### WORK TO COMPLETE:
Write out the entire listing below exactly, with the pictures left out.

### RECORDS FOR THIS EXERCISE:
%%

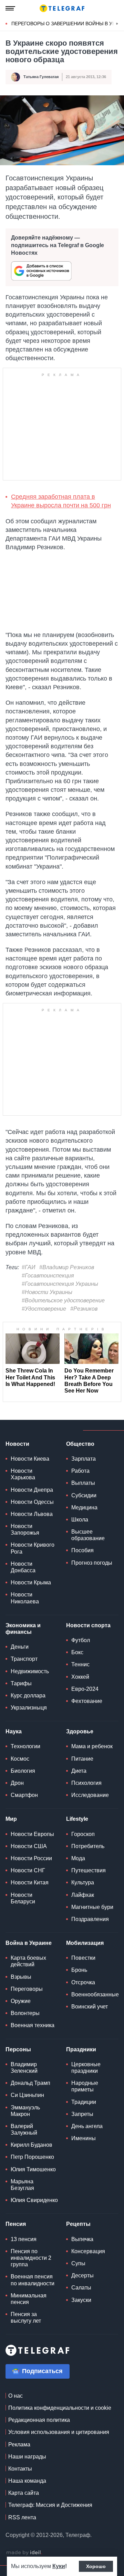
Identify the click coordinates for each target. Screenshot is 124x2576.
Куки (58, 2566)
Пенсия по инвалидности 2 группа (31, 2257)
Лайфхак (82, 1895)
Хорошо (96, 2566)
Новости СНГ (28, 1870)
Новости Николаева (25, 1598)
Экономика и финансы (23, 1628)
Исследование (90, 1795)
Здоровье (79, 1731)
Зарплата (83, 1459)
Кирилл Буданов (31, 2145)
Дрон (17, 1783)
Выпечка (82, 2239)
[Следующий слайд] (117, 24)
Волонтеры (25, 2013)
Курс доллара (28, 1695)
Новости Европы (32, 1834)
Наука (14, 1731)
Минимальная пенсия (28, 2299)
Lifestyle (77, 1819)
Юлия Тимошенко (33, 2169)
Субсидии (83, 1495)
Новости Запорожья (25, 1529)
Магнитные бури (92, 1907)
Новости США (29, 1846)
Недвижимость (30, 1671)
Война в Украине (29, 1943)
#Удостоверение (44, 1309)
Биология (23, 1771)
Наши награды (27, 2457)
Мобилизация (85, 1943)
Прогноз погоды (91, 1563)
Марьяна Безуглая (22, 2185)
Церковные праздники (86, 2067)
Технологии (25, 1746)
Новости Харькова (23, 1474)
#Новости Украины (47, 1292)
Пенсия (16, 2224)
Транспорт (24, 1659)
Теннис (80, 1664)
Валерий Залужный (24, 2129)
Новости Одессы (32, 1502)
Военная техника (32, 2025)
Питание (82, 1759)
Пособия (82, 1550)
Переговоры (27, 1989)
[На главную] (62, 8)
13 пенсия (24, 2239)
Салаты (81, 2288)
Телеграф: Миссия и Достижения (50, 2505)
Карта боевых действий (28, 1961)
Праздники (81, 2049)
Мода (78, 1858)
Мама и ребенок (92, 1746)
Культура (82, 1882)
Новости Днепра (32, 1490)
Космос (20, 1759)
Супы (78, 2263)
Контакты (20, 2469)
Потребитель (87, 1846)
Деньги (20, 1647)
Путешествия (88, 1870)
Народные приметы (84, 2086)
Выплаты (83, 1483)
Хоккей (80, 1677)
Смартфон (24, 1795)
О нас (15, 2396)
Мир (11, 1819)
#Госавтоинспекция (48, 1275)
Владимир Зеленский (24, 2067)
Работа (80, 1471)
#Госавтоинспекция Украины (60, 1284)
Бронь (79, 1970)
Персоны (18, 2049)
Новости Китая (30, 1882)
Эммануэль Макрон (25, 2111)
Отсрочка (83, 1982)
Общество (80, 1444)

%%

### RESULT OF THIS TASK:
Identify the click coordinates for each target. Screenshot is 124x2576.
Куки (58, 2566)
Пенсия по инвалидности 2 группа (31, 2257)
Лайфхак (82, 1895)
Хорошо (96, 2566)
Новости СНГ (28, 1870)
Новости Николаева (25, 1598)
Экономика и финансы (23, 1628)
Исследование (90, 1795)
Здоровье (79, 1731)
Зарплата (83, 1459)
Кирилл Буданов (31, 2145)
Дрон (17, 1783)
Выпечка (82, 2239)
[Следующий слайд] (117, 24)
Волонтеры (25, 2013)
Курс доллара (28, 1695)
Новости Европы (32, 1834)
Наука (14, 1731)
Минимальная пенсия (28, 2299)
Lifestyle (77, 1819)
Юлия Тимошенко (33, 2169)
Субсидии (83, 1495)
Новости Запорожья (25, 1529)
Магнитные бури (92, 1907)
Новости США (29, 1846)
Недвижимость (30, 1671)
Война в Украине (29, 1943)
#Удостоверение (44, 1309)
Биология (23, 1771)
Наши награды (27, 2457)
Мобилизация (85, 1943)
Прогноз погоды (91, 1563)
Марьяна Безуглая (22, 2185)
Церковные праздники (86, 2067)
Технологии (25, 1746)
Новости Харькова (23, 1474)
#Новости Украины (47, 1292)
Пенсия (16, 2224)
Транспорт (24, 1659)
Теннис (80, 1664)
Валерий Залужный (24, 2129)
Новости Одессы (32, 1502)
Военная техника (32, 2025)
Питание (82, 1759)
Пособия (82, 1550)
Переговоры (27, 1989)
[На главную] (62, 8)
13 пенсия (24, 2239)
Салаты (81, 2288)
Телеграф: Миссия и Достижения (50, 2505)
Карта боевых действий (28, 1961)
Праздники (81, 2049)
Мода (78, 1858)
Мама и ребенок (92, 1746)
Культура (82, 1882)
Новости Днепра (32, 1490)
Космос (20, 1759)
Супы (78, 2263)
Контакты (20, 2469)
Потребитель (87, 1846)
Деньги (20, 1647)
Путешествия (88, 1870)
Народные приметы (84, 2086)
Выплаты (83, 1483)
Хоккей (80, 1677)
Смартфон (24, 1795)
О нас (15, 2396)
Мир (11, 1819)
#Госавтоинспекция (48, 1275)
Владимир Зеленский (24, 2067)
Работа (80, 1471)
#Госавтоинспекция Украины (60, 1284)
Бронь (79, 1970)
Персоны (18, 2049)
Новости Китая (30, 1882)
Эммануэль Макрон (25, 2111)
Отсрочка (83, 1982)
Общество (80, 1444)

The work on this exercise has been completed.